I guess ext3 is layered on top of ext2 and maybe that overhead causes some 
loss of space.  I don't know much, but this looks like a good web page for 
an overview of many file systems (you can click on a name in the left 
table margin to see a full encyclopedia entry):

http://en.wikipedia.org/wiki/Comparison_of_file_systems

Here's a related question:  The choice of file system determines if ACLs...
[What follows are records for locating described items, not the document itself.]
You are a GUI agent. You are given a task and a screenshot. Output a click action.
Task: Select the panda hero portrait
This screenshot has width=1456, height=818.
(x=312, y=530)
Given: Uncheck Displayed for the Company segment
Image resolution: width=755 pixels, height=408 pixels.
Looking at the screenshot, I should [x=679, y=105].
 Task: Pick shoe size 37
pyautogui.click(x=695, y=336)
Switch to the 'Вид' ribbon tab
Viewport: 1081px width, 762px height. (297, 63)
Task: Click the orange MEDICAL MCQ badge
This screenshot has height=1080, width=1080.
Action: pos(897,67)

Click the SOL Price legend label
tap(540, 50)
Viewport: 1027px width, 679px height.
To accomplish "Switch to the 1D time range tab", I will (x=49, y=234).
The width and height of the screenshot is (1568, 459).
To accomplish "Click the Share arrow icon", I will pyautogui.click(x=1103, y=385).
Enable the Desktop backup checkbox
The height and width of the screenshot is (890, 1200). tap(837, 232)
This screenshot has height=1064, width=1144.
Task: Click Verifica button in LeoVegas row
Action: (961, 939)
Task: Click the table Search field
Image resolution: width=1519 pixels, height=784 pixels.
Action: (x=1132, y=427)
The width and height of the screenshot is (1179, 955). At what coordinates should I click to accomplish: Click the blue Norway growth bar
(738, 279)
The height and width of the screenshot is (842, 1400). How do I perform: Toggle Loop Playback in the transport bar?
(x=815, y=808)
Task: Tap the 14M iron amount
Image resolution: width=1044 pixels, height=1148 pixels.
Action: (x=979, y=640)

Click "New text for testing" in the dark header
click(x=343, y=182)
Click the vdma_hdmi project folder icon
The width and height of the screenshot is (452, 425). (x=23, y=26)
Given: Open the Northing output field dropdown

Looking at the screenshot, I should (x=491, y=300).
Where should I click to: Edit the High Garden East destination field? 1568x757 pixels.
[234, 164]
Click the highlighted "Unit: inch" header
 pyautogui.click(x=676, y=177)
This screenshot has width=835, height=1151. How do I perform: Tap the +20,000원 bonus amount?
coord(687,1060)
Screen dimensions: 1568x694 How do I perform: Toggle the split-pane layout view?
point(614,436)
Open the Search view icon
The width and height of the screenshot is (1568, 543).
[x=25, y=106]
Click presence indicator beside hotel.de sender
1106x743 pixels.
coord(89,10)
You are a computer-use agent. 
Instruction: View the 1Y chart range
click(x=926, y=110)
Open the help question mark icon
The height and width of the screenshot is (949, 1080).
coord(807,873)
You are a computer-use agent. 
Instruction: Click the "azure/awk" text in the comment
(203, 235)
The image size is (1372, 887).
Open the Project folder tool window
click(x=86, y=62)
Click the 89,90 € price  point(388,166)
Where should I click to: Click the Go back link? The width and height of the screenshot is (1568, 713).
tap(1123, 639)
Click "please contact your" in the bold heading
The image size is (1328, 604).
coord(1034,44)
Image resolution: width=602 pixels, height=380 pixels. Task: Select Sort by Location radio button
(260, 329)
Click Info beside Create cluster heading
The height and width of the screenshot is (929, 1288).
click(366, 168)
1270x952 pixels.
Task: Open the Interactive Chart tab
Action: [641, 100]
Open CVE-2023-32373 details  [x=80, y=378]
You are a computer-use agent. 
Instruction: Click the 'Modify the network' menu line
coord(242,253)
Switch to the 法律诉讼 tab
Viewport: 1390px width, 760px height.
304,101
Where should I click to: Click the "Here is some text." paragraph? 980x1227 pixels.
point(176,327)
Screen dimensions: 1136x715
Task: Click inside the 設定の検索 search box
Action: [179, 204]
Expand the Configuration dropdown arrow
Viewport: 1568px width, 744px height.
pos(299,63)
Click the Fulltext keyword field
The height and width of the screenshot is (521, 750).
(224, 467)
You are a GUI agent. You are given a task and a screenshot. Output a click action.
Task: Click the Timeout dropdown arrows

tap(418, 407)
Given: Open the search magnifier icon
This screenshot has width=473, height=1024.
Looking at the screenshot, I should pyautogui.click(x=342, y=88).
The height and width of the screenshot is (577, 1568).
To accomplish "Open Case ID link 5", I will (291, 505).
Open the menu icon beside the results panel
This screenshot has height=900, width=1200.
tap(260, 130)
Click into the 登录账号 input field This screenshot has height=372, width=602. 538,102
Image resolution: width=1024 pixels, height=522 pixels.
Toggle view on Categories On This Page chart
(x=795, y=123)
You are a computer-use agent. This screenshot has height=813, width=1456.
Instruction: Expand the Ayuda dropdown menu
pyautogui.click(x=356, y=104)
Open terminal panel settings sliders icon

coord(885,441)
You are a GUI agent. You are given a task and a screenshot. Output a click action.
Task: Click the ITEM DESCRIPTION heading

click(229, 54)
http://en.wikipedia.org/wiki/Access_control_lists

...can be used.  What's the current status of ACLs on Linux?  Are you guys 
using ACLs?  Any tips?

According to the Wikipiedia web page file systems (URL above), ext2, ext3, 
ReiserFS, XFS and JFS all support ACLs, but I'm not sure that they all run 
on Linux (do they?) and there is this note for ext2, ext3 and ReiserFS:

   Some Installable File System drivers and operating systems may not
   support extended attributes, access control lists or security labels on
   these filesystems. Linux kernels prior to 2.6.x may either be missing
   support for these altogether or require a patch.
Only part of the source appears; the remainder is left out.